Author: Misha Chorniy
Tester: Karan Aggarwal
Editorialist: Pushkar Mishra

DIFFICULTY:

Simple

PREREQUISITES:

None

PROBLEM:

Given four numbers $a$, $b$, $c$, $d$, tell whether it is possible to pair them up such that $a:b$ is equal to $c:d$. We are allowed to shuffle the order of the numbers.

EXPLANATION:

We can simply try all the possible pairings. A way to model this is to cycle through all the permutations of the four numbers, pair up the first two together and the last two together. Then find the ratio of the first two and the last two; if they are equal, output "Possible", else "Impossible". Cycling through permutations can be done through functions like $next\_permutation$ in the C library or simply by recursion. Either way works since we just have 4 numbers.

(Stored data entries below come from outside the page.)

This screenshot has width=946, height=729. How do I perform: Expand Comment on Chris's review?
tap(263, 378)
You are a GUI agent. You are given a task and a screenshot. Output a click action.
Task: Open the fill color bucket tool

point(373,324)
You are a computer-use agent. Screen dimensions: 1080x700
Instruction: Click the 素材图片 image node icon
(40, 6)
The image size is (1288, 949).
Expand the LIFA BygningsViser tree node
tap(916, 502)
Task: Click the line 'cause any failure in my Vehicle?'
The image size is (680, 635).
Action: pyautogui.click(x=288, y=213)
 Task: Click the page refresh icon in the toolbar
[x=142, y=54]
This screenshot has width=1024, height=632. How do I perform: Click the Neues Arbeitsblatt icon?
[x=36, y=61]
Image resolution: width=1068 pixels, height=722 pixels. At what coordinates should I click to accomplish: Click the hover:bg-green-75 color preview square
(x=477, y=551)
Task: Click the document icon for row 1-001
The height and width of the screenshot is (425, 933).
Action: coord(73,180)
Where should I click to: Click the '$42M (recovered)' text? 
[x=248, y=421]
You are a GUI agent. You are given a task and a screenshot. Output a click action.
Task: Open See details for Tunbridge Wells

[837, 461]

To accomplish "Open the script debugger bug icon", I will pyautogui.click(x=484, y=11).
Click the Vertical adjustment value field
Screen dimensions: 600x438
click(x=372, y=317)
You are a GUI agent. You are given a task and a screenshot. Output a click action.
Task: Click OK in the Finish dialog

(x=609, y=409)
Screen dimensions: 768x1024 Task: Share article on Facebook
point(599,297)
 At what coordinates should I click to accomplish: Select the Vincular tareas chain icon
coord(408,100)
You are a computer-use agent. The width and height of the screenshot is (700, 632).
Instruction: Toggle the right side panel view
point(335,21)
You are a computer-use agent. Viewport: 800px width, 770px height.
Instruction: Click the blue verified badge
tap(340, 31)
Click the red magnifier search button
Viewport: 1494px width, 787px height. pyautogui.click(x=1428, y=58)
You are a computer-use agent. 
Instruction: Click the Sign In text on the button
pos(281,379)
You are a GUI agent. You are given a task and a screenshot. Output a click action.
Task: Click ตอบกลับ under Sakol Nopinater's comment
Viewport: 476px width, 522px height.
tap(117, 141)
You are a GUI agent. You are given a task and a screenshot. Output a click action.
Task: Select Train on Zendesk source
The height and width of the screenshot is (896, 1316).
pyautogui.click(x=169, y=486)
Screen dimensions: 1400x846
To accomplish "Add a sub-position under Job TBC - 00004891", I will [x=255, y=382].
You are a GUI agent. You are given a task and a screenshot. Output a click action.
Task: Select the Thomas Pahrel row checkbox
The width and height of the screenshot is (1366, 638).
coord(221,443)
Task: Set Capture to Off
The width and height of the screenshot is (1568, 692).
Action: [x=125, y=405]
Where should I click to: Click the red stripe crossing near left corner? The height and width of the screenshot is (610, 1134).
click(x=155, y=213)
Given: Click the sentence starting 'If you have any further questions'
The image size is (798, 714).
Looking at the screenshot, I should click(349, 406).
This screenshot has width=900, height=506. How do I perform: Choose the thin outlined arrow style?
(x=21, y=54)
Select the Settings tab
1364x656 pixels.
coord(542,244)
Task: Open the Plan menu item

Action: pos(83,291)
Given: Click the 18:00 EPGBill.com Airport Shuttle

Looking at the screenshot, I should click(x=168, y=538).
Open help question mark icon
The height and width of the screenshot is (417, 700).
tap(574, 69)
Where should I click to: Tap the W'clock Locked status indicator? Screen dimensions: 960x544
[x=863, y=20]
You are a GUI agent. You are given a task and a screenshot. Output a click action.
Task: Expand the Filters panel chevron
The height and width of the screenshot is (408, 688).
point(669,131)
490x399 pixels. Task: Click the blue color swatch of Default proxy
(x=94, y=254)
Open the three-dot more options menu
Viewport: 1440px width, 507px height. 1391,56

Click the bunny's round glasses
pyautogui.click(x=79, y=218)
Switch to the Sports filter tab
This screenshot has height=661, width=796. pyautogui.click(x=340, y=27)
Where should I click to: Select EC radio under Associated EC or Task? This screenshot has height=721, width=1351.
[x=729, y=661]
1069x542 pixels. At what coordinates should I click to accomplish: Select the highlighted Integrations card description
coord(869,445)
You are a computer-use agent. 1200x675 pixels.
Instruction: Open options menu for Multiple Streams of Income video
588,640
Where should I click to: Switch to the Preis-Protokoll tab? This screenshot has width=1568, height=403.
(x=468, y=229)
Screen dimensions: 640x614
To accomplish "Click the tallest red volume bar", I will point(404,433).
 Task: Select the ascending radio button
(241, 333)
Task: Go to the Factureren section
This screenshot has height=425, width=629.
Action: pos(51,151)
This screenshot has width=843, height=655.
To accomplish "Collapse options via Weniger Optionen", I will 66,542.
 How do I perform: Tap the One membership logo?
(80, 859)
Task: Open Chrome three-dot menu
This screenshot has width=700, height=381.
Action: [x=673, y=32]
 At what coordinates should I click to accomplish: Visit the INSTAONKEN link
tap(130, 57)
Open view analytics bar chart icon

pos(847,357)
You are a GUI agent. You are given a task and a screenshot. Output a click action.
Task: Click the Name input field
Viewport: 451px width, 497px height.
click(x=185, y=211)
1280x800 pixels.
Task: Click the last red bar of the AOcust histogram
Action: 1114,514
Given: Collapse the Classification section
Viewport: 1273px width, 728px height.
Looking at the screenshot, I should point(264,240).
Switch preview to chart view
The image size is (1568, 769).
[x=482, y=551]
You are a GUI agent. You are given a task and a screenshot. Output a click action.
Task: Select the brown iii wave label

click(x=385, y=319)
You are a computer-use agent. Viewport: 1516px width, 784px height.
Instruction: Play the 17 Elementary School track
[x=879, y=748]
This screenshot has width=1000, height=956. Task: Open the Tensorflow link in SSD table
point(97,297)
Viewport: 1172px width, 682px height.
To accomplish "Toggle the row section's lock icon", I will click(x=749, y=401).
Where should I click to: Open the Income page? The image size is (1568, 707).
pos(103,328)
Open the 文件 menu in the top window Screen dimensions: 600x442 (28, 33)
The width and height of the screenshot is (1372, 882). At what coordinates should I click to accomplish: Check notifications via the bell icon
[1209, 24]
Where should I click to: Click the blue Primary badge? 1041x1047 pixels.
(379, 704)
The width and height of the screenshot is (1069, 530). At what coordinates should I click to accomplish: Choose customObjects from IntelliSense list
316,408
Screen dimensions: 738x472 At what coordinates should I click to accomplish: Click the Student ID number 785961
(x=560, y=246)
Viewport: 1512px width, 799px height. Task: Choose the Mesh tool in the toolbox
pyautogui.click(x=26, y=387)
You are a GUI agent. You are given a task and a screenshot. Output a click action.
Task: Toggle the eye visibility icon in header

A more intelligent solution is to sort the four numbers and pair up the first 2 together and the last 2 together and check their ratios. This works because ratios are symmetric.

For checking the ratio equality, we can use an simple property that if $a:b$ = $c:d$ then $a*d$ = $b*c$. This way, we can avoid dealing with floats.

Please see editorialist's/setter's program for implementation details.

COMPLEXITY:

$\mathcal{O}(1)$

SAMPLE SOLUTIONS:

Author
Tester
Editorialist
Admin

This question is marked "community wiki".

asked 23 Jul '16, 21:24

pushkarmishra's gravatar image

4★pushkarmishra
1.3k156581
accept rate: 4%

edited 25 Jul '16, 00:05

dpraveen's gravatar image

4★dpraveen ♦♦
2.5k53137170


"Cycling through permutations can be done through functions like next_permutation in the C library or simply by recursion."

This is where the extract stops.